▸ **DOKUMENTAUSZUG**
%%

Brüssel, den 2.2.2016

SWD(2016) 19 final

ARBEITSUNTERLAGE DER KOMMISSIONSDIENSTSTELLEN

ZUSAMMENFASSUNG DER FOLGENABSCHÄTZUNG

zur Nutzung des Frequenzbands 470–790 MHz in der Union

Begleitunterlage zur

Folgenabschätzung zum

Vorschlag für einen Beschluss des Europäischen Parlaments und des Rates über die Nutzung des Frequenzbands 470–790 MHz in der Union

{COM(2016) 43 final}
{SWD(2016) 20 final}


Zusammenfassung

Folgenabschätzung zur Nutzung des Frequenzbands 470–790 MHz in der Union

A. Handlungsbedarf

Warum? Um welche Problematik geht es?

Für eine drahtlose Netzanbindung sind geeignete Funkfrequenzen erforderlich. Wegen des wachsenden Verkehrsaufkommens, das hauptsächlich durch Videoinhalte verursacht wird, geraten die Frequenzen, die derzeit für drahtlose Breitbandverbindungen (WBB) zur Verfügung stehen, zunehmend unter Druck. Zur Lösung dieses Problems werden auf der Ebene der Internationalen Fernmeldeunion (ITU) Maßnahmen erörtert und Gespräche über die mögliche Nutzung von Frequenzen unterhalb von 1 GHz geführt. Die ITU hat die Nutzung des Frequenzbands 694–790 MHz („700-MHz-Band“) für drahtlose Breitbanddienste (WBB-Dienste) festgelegt. Darüber hinaus planen Länder in Nordamerika, das Frequenzband 470–694 MHz („UHF-Band unter 700 MHz“) für WBB-Dienste zu nutzen. Da das gesamte UHF-Band (470–790 MHz) in der EU gegenwärtig vom digitalen terrestrischen Fernsehen (DTT) und von drahtlosen Audio-PMSE-Ausrüstungen (Programmproduktion und Sonderveranstaltungen) genutzt wird, besteht ein Nachfragekonflikt in Bezug auf diese sehr gefragten Frequenzen.

%%

▸ **DATENAUSZUG**
%%

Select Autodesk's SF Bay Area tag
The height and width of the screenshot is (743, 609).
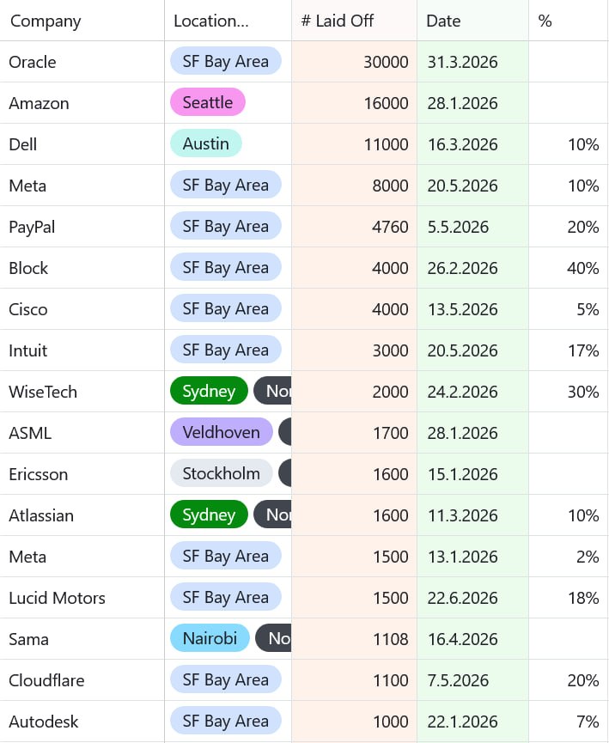pos(226,721)
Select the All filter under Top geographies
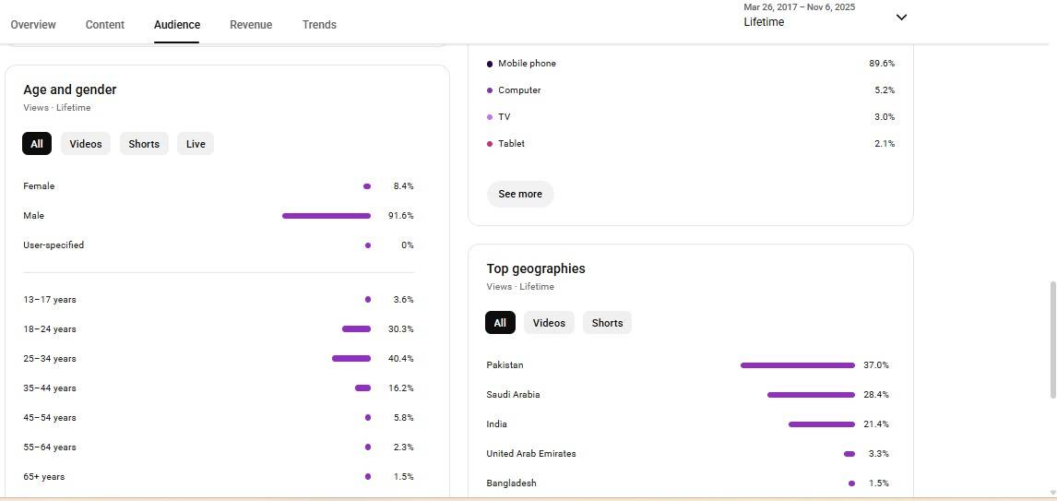The height and width of the screenshot is (501, 1057). tap(500, 323)
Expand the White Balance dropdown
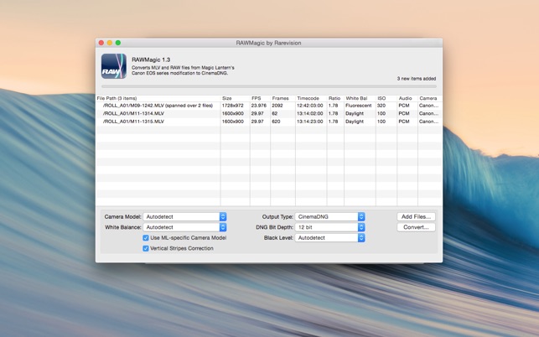 [184, 227]
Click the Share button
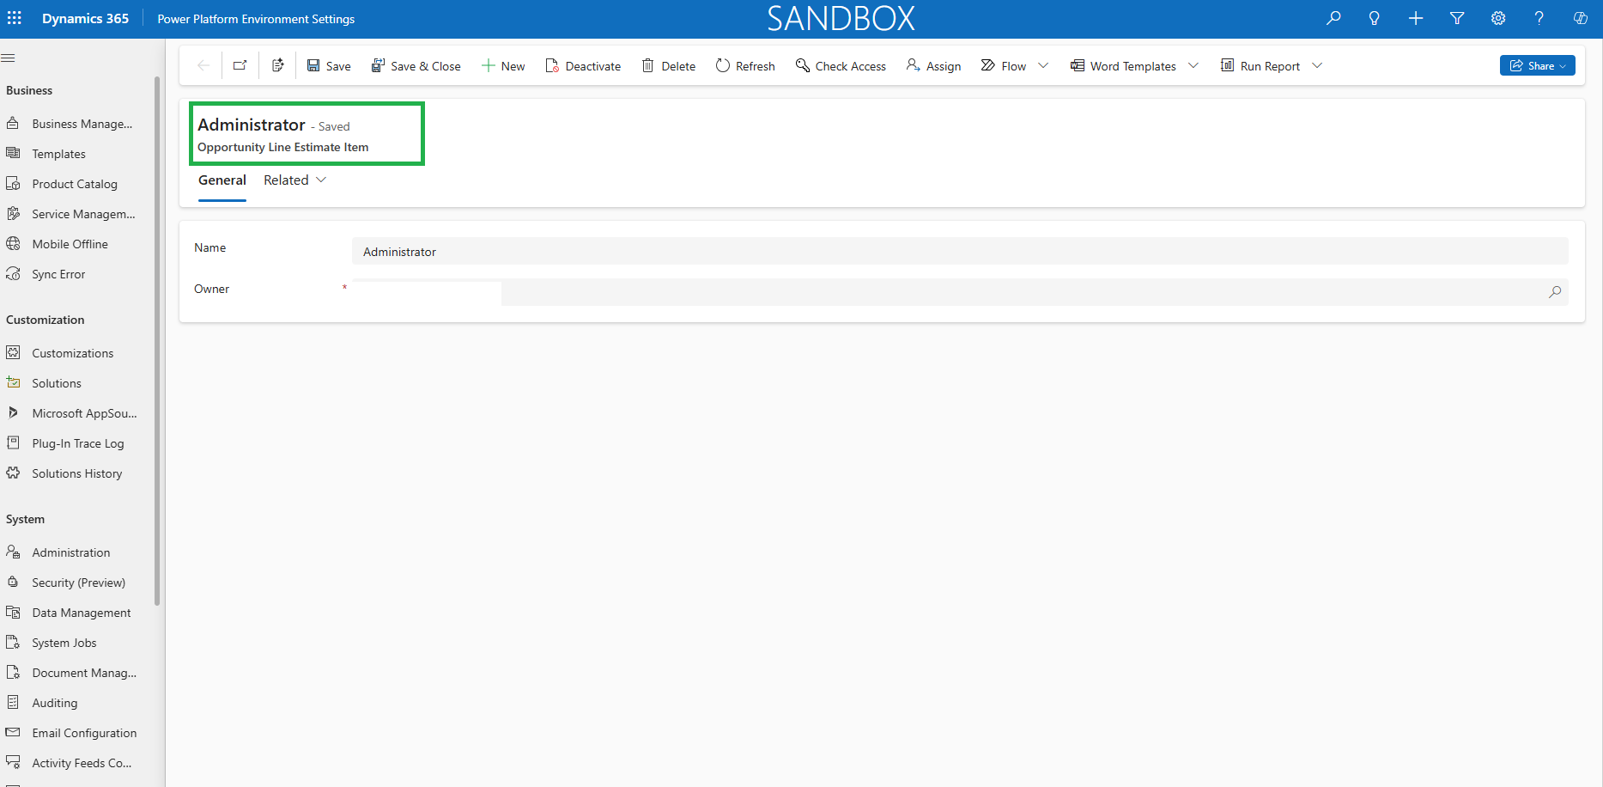Image resolution: width=1603 pixels, height=787 pixels. pyautogui.click(x=1537, y=65)

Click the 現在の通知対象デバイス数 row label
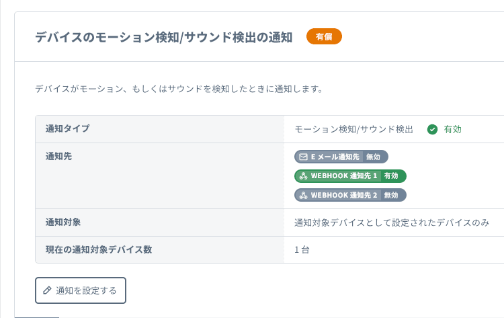click(x=99, y=249)
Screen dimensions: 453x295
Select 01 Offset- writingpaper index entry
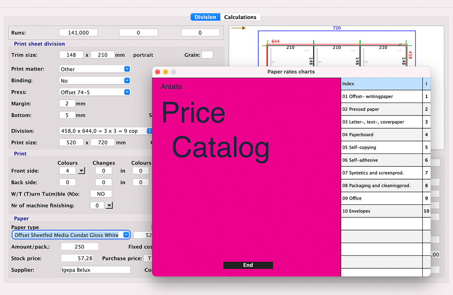pos(381,97)
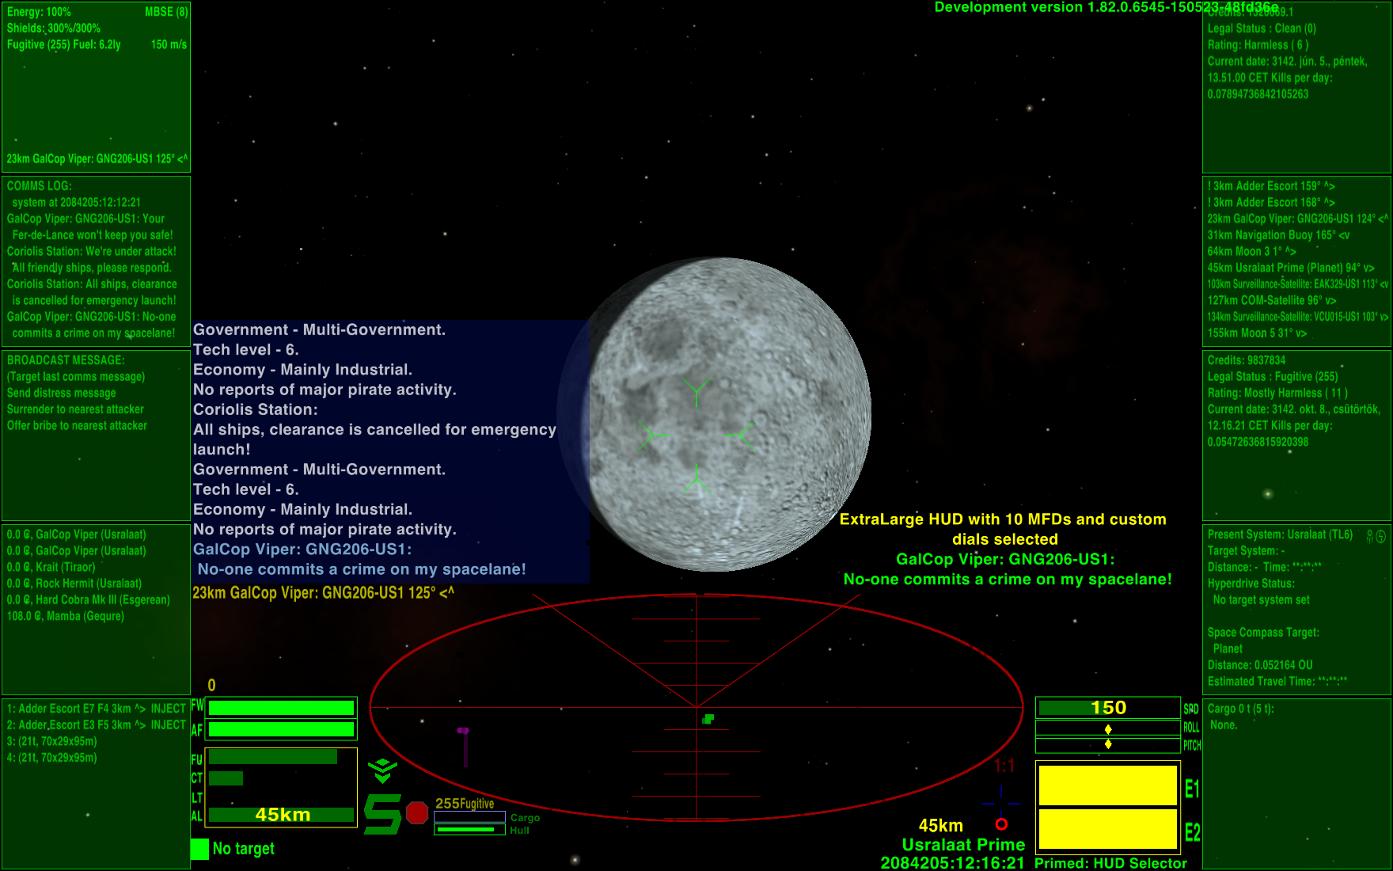Image resolution: width=1393 pixels, height=871 pixels.
Task: Select Surrender to nearest attacker option
Action: (75, 409)
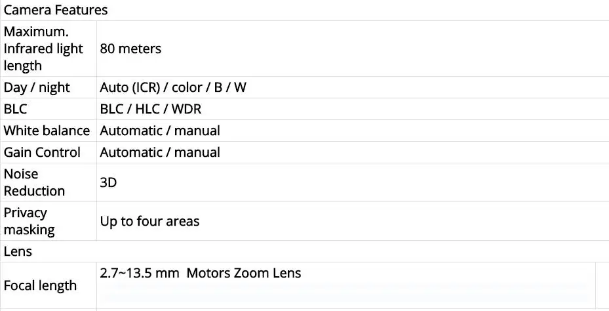Screen dimensions: 609x311
Task: Select the White balance label
Action: (47, 131)
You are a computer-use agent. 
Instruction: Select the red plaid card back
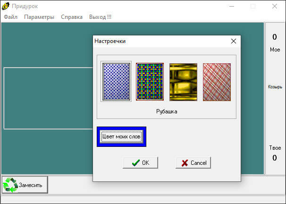217,82
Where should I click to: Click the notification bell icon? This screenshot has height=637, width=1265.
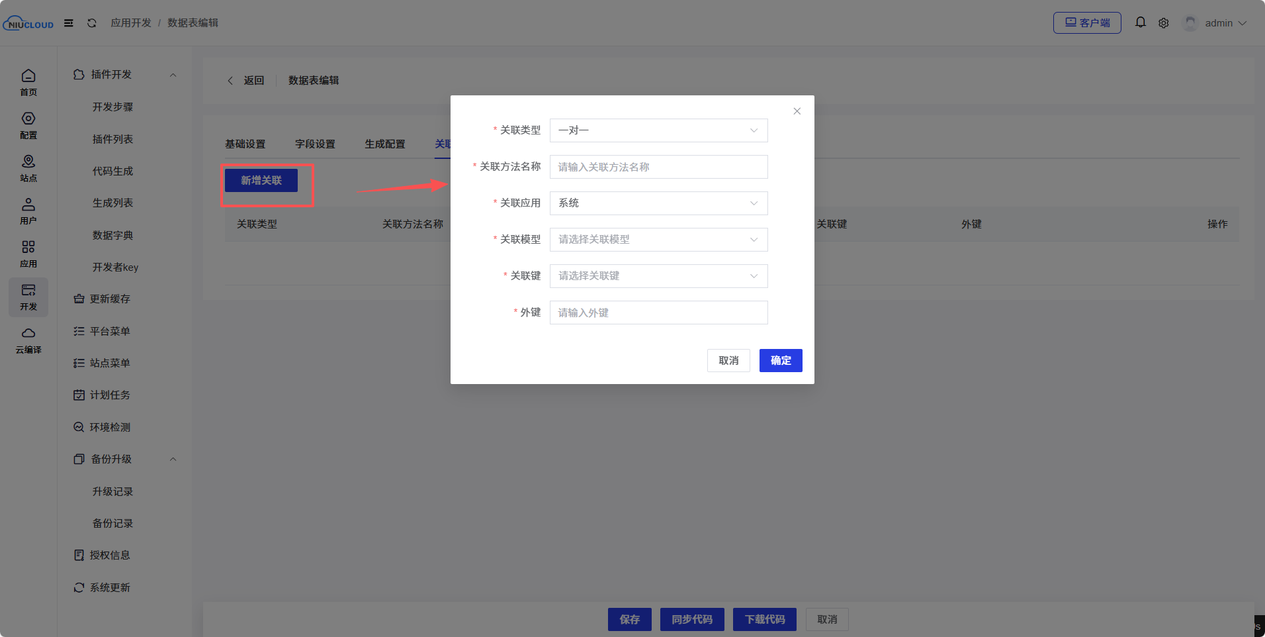[1141, 23]
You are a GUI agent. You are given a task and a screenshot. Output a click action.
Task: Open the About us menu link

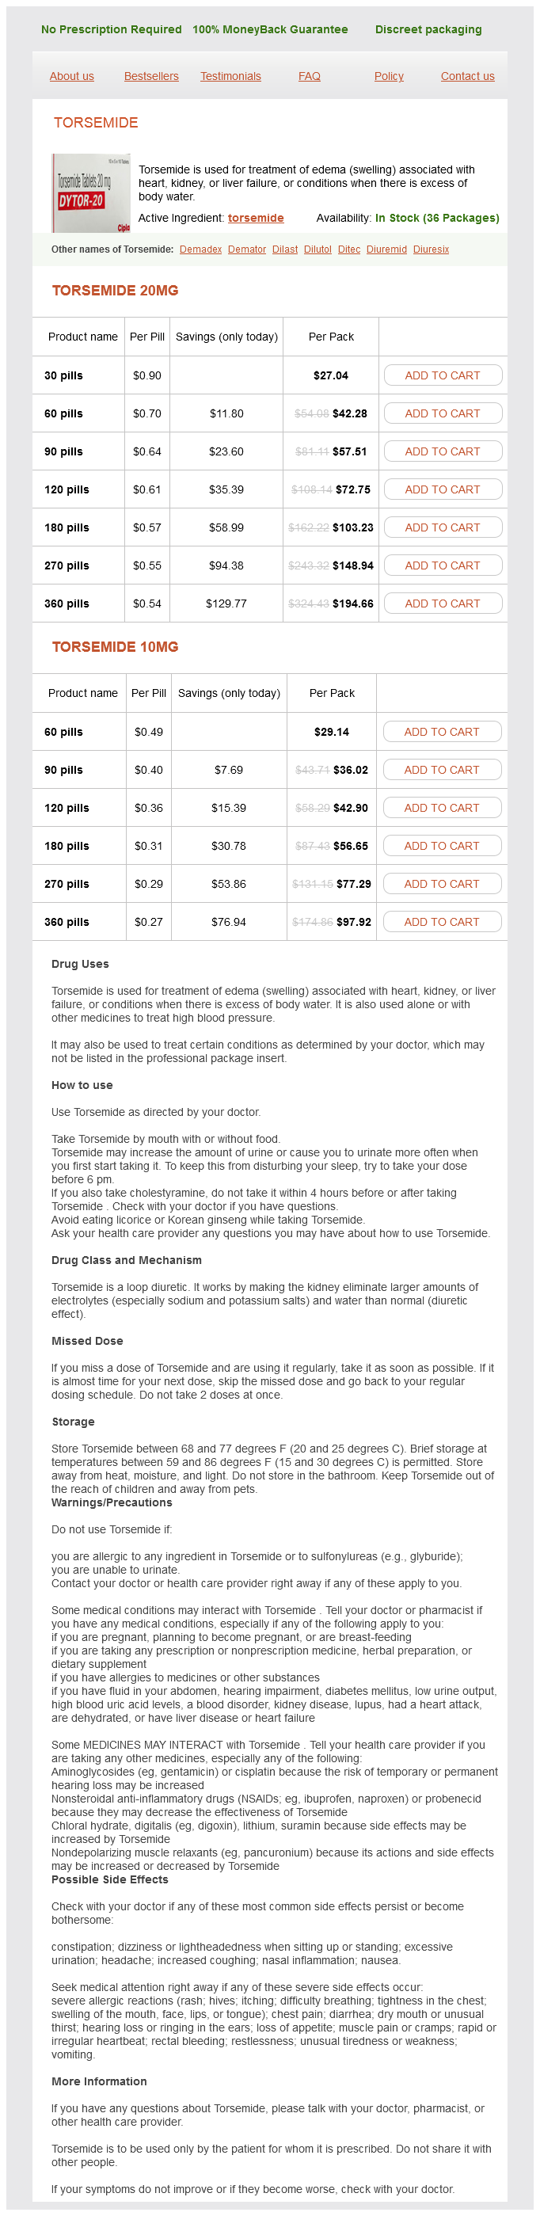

%%

▸ **AUFGABEN**
1 - Gib im Dokumentauszug alles von „Vorschlag für einen“ bis hinunter zu „Problematik geht es?“ noch einmal wieder und ersetze dabei „Handlungsbedarf“ durch „Regelungsbedarf“.
2 - Nenne sämtliche Dokumentkennungen der Kommission, die im Dokumentauszug stehen.
Die Datensätze sind dabei ohne Belang.

▸ **ERGEBNISSE**
1 -
Vorschlag für einen Beschluss des Europäischen Parlaments und des Rates über die Nutzung des Frequenzbands 470–790 MHz in der Union

{COM(2016) 43 final}
{SWD(2016) 20 final}


Zusammenfassung

Folgenabschätzung zur Nutzung des Frequenzbands 470–790 MHz in der Union

A. Regelungsbedarf

Warum? Um welche Problematik geht es?

2 -
- SWD(2016) 19 final
- COM(2016) 43 final
- SWD(2016) 20 final